ReNews
- Type: Online-only news
- Founder: Lam Yin-pong
- Founded: 19 April 2022
- Political alignment: Pro-democracy
- Language: Chinese

= ReNews =

Hong Kong news website

ReNews is a Hong Kong online news outlet established in 2022. Operated solely, the outlet was founded in response to the consecutive shutdowns of Hong Kong pro-democratic media outlets and primarily covers non-mainstream political news.

== History ==
Founder and sole operator Lam Yin-pong has worked as a journalist for Hong Kong Cable Television, Hong Kong Economic Times, TVB, and Stand News for sixteen years. After the closure of pro-democratic media outlets such as Apple Daily, Citizen News, and his former employer Stand News, Lam decided to found ReNews to provide an alternative news source. The news outlet was established on 19 April 2022. He chose to operate the outlet alone to avoid implicating others in potential investigations. The outlet was named "ReNews", signifying a repackaging and reinterpretation of significant but overlooked news from mainstream media. It releases three to four reports per day, all authored and photographed by Lam, with 70% focused on daily news and 30% consisting of opinion pieces and interviews, covering topics that he believes mainstream media may overlook or avoid.

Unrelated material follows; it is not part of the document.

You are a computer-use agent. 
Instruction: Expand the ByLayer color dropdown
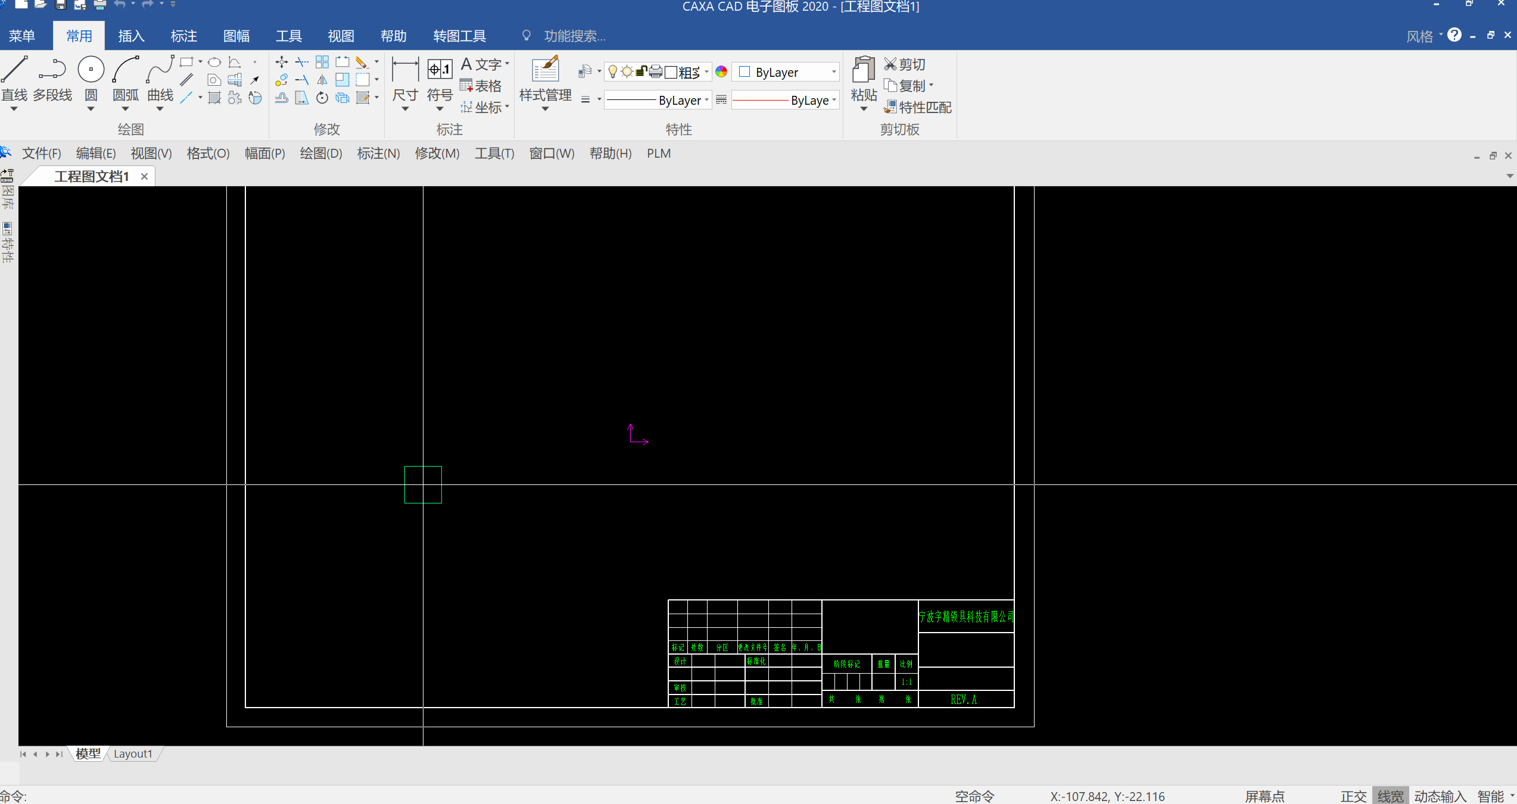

The outlet is completely free to read, relying entirely on reader subscriptions via Patreon for its funding. Within ten days of its establishment, ReNews attracted over 25,000 followers. By December 2023, it had grown to over 110,000 followers on Instagram and more than 100,000 followers on Facebook. The outlet was known for launching a series of interviews with political prisoners. In May 2025, the Hong Kong Journalists Association stated that ReNews, alongside seven other local media outlets, their employees and their family members, has been subject to a tax audit by the Inland Revenue Department.